§ **Task requirements**: Lift out each line of the data that holds "computer".

═══

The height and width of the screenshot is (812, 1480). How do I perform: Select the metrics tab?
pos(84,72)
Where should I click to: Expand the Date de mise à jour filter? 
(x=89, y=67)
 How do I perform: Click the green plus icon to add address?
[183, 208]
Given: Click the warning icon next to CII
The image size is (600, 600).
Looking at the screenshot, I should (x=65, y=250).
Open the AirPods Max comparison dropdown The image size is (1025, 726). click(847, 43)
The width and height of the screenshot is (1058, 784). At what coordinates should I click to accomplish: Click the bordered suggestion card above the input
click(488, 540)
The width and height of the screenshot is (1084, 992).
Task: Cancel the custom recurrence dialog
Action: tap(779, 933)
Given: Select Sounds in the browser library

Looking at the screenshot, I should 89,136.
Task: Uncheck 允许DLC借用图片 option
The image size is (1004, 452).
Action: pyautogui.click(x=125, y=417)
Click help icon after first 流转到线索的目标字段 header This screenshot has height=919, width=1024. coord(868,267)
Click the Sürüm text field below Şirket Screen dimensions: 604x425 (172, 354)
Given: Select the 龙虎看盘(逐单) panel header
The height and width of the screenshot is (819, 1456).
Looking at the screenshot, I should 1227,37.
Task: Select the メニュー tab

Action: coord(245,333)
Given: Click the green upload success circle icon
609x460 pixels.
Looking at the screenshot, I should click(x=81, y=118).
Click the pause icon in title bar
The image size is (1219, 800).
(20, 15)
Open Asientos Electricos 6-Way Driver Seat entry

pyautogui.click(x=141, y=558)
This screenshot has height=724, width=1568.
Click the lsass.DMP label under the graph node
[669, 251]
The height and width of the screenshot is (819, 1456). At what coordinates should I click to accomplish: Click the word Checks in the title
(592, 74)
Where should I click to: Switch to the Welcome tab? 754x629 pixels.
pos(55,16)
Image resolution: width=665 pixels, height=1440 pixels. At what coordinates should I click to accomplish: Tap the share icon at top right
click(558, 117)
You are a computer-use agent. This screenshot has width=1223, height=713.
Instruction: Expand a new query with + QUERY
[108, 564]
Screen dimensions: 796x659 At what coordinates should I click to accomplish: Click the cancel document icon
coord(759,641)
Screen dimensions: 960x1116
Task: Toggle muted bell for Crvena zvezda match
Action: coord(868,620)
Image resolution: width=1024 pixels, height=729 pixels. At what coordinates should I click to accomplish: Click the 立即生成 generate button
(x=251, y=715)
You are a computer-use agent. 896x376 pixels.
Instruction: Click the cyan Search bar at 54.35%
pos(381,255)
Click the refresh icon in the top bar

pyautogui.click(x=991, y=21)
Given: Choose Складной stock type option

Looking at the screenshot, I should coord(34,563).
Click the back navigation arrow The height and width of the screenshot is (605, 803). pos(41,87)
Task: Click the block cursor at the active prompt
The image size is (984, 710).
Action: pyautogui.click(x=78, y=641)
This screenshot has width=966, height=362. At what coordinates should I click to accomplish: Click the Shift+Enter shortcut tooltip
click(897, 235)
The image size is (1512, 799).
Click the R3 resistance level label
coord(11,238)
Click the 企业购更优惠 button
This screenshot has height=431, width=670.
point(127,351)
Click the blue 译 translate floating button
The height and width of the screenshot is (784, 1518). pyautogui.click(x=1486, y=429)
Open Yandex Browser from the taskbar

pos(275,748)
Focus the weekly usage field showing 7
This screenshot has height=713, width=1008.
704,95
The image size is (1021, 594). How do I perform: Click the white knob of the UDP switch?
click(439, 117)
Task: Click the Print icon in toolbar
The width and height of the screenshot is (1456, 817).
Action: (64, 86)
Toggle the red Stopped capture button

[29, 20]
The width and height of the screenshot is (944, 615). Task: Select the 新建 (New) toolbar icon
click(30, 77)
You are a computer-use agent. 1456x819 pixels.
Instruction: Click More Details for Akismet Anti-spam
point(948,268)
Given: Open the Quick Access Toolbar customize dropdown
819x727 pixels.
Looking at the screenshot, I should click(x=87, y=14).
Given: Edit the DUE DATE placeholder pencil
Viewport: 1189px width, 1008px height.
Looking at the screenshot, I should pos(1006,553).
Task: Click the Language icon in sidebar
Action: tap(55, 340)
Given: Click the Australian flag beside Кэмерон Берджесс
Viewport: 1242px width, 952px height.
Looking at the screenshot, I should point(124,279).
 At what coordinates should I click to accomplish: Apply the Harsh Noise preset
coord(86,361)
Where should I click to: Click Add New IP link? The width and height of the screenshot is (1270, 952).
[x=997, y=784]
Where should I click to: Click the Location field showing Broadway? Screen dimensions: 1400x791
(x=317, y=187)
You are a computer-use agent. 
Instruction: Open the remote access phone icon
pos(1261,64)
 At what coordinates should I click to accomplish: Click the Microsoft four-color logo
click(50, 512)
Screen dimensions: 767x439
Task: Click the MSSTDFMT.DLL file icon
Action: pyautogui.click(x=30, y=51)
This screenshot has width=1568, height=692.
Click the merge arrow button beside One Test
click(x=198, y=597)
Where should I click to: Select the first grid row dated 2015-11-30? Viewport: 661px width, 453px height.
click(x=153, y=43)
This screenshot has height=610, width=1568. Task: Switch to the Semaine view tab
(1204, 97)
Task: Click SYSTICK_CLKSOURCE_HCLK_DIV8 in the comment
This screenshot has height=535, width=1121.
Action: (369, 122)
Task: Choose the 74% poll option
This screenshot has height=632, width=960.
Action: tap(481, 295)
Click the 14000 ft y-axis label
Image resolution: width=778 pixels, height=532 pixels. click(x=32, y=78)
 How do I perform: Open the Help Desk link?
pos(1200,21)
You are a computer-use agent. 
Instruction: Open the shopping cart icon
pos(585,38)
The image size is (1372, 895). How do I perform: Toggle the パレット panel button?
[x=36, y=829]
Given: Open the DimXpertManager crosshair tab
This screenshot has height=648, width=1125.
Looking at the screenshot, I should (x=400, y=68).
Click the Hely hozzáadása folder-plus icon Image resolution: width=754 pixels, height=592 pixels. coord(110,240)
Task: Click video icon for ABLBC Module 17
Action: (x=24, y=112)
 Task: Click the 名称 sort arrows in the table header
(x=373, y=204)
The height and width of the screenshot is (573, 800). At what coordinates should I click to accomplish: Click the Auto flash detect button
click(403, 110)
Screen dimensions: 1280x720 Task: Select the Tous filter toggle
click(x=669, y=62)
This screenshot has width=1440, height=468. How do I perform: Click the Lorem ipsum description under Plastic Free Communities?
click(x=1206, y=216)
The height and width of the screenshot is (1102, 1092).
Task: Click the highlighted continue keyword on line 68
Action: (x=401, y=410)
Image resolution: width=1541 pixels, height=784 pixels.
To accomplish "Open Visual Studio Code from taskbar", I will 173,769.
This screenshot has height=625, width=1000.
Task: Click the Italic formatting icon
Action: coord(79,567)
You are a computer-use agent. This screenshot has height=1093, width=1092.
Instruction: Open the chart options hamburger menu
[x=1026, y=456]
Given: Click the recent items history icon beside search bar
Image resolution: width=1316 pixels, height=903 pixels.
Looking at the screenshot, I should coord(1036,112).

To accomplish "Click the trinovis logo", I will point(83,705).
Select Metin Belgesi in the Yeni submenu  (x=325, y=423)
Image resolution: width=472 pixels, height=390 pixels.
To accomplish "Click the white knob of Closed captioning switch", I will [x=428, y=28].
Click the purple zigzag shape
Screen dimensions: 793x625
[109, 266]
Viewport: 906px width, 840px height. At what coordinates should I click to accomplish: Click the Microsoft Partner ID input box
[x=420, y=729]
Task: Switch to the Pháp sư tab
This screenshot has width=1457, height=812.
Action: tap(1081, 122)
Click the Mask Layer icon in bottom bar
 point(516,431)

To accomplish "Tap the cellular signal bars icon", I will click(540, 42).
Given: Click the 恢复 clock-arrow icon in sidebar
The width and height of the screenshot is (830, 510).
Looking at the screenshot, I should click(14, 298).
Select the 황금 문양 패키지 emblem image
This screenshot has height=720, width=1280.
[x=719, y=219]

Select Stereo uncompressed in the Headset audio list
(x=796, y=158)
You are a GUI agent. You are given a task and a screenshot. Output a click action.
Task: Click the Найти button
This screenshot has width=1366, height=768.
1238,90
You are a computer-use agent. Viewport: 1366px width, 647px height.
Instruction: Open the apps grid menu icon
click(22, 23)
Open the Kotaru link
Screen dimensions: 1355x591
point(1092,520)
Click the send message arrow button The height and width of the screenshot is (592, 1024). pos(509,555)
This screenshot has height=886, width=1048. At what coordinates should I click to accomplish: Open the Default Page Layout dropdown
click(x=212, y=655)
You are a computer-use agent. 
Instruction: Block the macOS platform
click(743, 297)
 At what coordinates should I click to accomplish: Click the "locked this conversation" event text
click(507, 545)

═══

§ **Written solution**:
You are a computer-use agent. This screenshot has width=1223, height=713.
You are a computer-use agent. 896x376 pixels.
You are a computer-use agent. 1456x819 pixels.
You are a computer-use agent. 
You are a computer-use agent. 
You are a computer-use agent. This screenshot has height=1093, width=1092.
You are a computer-use agent. Viewport: 1366px width, 647px height.
You are a computer-use agent. 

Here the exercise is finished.